Reproduce the listing word for word, from its first line down to and including the line that contains "Titus Brandsma (118, 234)".
--- BEGIN ---
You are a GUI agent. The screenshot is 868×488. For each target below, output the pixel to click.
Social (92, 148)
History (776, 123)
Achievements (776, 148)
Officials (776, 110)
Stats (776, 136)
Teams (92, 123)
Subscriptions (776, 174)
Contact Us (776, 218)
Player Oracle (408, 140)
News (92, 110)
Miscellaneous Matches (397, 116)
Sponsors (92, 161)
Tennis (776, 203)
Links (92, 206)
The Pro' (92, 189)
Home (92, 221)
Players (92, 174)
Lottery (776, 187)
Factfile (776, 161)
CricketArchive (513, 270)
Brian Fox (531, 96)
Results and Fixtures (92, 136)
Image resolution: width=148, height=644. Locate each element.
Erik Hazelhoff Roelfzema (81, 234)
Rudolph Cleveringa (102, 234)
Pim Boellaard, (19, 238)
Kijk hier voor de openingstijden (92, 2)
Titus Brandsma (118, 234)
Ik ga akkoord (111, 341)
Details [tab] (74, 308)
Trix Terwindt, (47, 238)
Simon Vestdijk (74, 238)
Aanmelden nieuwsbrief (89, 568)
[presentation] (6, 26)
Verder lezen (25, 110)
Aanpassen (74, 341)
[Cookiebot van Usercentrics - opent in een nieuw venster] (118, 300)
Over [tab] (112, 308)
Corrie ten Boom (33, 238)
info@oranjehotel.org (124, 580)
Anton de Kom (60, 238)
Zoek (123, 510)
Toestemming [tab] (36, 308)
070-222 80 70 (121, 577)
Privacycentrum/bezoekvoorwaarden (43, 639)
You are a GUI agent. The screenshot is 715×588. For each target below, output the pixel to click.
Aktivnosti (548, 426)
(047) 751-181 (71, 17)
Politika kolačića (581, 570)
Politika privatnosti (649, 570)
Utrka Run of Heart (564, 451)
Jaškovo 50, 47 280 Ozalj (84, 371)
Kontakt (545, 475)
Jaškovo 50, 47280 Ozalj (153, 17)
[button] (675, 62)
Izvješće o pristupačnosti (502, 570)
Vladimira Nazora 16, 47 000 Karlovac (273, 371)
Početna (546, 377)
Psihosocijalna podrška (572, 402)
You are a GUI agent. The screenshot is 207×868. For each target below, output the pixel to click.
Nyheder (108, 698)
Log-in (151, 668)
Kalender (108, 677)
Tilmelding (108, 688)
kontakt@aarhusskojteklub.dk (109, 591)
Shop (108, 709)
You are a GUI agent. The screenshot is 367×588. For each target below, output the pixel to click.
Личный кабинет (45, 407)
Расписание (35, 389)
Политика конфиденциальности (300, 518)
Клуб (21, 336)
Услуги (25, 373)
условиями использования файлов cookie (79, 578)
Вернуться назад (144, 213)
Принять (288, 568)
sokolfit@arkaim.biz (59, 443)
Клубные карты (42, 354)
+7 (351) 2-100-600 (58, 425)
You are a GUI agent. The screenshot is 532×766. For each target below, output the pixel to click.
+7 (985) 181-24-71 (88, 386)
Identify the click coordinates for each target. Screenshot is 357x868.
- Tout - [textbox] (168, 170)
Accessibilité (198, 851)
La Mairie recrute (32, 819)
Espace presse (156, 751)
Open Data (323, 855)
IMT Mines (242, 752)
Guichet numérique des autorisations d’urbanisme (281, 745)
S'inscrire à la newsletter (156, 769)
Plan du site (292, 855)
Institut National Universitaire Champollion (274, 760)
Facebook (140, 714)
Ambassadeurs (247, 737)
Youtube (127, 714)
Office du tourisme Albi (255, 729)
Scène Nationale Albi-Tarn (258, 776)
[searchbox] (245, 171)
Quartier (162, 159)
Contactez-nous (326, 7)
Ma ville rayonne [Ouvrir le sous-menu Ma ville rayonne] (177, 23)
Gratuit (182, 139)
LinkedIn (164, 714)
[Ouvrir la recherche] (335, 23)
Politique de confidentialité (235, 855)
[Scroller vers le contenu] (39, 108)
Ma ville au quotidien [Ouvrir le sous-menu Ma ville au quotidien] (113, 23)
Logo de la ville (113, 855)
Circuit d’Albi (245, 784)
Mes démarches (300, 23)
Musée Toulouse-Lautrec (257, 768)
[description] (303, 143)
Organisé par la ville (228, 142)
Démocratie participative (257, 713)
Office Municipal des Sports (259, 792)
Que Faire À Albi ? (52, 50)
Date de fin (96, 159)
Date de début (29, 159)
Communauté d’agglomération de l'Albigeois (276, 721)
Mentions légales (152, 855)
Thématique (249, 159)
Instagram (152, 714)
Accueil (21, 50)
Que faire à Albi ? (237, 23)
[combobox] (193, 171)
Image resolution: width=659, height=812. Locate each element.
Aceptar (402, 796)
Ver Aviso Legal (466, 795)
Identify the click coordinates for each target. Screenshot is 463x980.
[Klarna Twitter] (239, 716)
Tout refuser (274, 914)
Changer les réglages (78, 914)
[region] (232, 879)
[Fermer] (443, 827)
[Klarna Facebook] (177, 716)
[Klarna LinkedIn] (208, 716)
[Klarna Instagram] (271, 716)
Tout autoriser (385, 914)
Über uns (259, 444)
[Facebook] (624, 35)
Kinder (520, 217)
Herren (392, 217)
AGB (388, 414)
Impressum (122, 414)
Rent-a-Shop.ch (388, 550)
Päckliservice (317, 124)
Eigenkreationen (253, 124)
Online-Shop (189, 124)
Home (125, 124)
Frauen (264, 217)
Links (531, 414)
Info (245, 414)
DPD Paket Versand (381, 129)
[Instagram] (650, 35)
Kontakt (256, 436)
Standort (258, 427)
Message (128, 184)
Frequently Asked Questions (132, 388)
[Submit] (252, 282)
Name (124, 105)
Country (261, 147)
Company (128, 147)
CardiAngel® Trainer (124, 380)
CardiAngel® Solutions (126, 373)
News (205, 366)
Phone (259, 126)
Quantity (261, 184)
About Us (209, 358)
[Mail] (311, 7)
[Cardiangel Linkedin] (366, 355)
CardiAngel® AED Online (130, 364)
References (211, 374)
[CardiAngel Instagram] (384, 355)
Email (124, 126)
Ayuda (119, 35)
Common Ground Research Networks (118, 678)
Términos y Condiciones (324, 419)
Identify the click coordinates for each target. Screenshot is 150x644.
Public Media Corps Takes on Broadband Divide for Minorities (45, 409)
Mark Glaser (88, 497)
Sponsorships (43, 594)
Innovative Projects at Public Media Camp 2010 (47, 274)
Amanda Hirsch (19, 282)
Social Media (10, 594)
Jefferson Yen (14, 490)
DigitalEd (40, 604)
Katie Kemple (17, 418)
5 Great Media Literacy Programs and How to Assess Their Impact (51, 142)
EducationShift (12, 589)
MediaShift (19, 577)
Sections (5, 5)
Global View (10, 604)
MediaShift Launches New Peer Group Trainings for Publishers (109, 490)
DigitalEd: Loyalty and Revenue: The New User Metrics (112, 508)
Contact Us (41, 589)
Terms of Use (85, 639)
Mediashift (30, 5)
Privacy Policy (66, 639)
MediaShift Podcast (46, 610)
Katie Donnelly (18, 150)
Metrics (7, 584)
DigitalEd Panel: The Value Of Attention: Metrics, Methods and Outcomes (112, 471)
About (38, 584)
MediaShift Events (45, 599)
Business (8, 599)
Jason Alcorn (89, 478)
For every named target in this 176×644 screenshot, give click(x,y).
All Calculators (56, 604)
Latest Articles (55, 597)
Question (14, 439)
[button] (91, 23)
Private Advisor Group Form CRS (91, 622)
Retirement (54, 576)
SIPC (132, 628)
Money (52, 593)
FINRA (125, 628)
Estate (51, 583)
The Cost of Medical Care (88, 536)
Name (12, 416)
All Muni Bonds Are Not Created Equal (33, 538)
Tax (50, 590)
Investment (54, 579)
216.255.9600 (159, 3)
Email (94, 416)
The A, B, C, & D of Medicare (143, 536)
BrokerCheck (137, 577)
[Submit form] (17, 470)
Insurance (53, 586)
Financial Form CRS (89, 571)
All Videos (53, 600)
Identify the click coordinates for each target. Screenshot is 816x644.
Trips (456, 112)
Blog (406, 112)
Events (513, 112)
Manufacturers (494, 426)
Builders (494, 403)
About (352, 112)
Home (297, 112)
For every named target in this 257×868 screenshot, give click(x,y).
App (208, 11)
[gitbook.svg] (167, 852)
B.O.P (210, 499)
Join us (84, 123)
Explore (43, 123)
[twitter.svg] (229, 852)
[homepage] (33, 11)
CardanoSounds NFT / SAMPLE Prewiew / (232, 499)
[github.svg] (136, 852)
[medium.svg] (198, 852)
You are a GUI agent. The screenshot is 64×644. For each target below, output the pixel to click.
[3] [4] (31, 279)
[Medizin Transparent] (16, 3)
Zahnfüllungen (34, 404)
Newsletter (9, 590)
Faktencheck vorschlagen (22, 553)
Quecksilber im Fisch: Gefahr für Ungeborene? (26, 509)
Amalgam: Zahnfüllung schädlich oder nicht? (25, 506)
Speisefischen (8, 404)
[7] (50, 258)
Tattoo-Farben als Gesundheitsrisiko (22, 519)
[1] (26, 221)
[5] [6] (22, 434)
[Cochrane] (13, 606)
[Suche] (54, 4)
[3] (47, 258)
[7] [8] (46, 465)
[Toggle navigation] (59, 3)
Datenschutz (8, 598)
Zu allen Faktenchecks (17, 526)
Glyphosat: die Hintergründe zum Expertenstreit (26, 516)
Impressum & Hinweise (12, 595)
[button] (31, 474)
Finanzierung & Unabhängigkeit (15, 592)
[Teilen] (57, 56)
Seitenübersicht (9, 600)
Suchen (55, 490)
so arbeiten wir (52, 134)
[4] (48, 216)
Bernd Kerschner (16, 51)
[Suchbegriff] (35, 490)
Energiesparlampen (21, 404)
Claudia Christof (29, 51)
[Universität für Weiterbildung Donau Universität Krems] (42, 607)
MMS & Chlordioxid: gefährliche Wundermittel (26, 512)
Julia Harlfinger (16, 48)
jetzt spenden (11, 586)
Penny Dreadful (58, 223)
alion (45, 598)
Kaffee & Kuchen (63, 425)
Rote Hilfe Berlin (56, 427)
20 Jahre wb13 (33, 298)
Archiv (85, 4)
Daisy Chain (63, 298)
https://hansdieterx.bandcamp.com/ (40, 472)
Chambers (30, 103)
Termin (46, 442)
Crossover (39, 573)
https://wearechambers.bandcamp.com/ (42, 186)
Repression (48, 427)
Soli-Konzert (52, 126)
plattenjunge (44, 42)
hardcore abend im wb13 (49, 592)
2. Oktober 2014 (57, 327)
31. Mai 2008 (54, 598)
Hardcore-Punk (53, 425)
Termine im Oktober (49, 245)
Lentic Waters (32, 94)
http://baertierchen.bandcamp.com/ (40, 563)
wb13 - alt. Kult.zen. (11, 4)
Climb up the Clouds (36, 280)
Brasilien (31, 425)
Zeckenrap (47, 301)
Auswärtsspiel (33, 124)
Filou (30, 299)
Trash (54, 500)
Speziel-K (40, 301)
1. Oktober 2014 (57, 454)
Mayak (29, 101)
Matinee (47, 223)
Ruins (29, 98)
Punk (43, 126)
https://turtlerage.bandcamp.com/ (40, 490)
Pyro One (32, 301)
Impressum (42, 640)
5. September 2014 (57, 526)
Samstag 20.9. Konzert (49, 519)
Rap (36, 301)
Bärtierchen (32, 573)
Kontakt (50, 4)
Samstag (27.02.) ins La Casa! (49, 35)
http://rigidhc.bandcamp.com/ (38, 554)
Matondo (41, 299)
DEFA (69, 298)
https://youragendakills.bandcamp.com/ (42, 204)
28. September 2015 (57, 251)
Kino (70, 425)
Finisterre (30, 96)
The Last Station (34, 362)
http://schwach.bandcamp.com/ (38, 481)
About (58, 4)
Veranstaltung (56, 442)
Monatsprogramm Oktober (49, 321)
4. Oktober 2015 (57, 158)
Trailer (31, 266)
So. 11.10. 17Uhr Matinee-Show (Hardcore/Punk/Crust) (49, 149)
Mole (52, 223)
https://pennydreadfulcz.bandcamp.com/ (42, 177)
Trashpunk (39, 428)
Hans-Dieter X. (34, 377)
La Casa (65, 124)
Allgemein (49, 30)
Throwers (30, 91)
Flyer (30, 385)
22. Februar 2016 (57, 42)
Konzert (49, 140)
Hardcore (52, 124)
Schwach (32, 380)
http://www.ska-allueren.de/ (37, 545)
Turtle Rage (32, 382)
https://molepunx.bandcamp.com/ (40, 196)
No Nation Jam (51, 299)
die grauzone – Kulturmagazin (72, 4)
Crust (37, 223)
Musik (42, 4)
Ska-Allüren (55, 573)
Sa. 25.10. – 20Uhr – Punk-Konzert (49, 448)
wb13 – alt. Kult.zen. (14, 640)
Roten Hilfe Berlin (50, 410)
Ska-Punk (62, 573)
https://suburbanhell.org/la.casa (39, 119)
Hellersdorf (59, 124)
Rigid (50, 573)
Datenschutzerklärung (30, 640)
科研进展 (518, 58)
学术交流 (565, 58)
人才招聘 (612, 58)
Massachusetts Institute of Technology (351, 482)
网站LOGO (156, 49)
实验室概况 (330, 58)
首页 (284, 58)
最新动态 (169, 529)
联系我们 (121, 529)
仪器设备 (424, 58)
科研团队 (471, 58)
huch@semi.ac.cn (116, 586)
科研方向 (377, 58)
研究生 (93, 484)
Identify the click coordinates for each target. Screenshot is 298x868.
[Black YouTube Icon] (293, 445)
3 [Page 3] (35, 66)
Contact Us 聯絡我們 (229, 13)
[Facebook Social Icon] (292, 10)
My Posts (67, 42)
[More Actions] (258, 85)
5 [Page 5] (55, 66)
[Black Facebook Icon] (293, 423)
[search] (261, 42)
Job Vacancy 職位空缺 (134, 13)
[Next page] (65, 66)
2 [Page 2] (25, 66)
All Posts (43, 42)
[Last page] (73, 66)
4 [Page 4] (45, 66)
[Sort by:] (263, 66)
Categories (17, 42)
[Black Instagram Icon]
--- END ---
▶ [Completed exercise]:
You are a GUI agent. The screenshot is 868×488. For each target below, output the pixel to click.
Social (92, 148)
History (776, 123)
Achievements (776, 148)
Officials (776, 110)
Stats (776, 136)
Teams (92, 123)
Subscriptions (776, 174)
Contact Us (776, 218)
Player Oracle (408, 140)
News (92, 110)
Miscellaneous Matches (397, 116)
Sponsors (92, 161)
Tennis (776, 203)
Links (92, 206)
The Pro' (92, 189)
Home (92, 221)
Players (92, 174)
Lottery (776, 187)
Factfile (776, 161)
CricketArchive (513, 270)
Brian Fox (531, 96)
Results and Fixtures (92, 136)
Image resolution: width=148, height=644. Locate each element.
Erik Hazelhoff Roelfzema (81, 234)
Rudolph Cleveringa (102, 234)
Pim Boellaard, (19, 238)
Kijk hier voor de openingstijden (92, 2)
Titus Brandsma (118, 234)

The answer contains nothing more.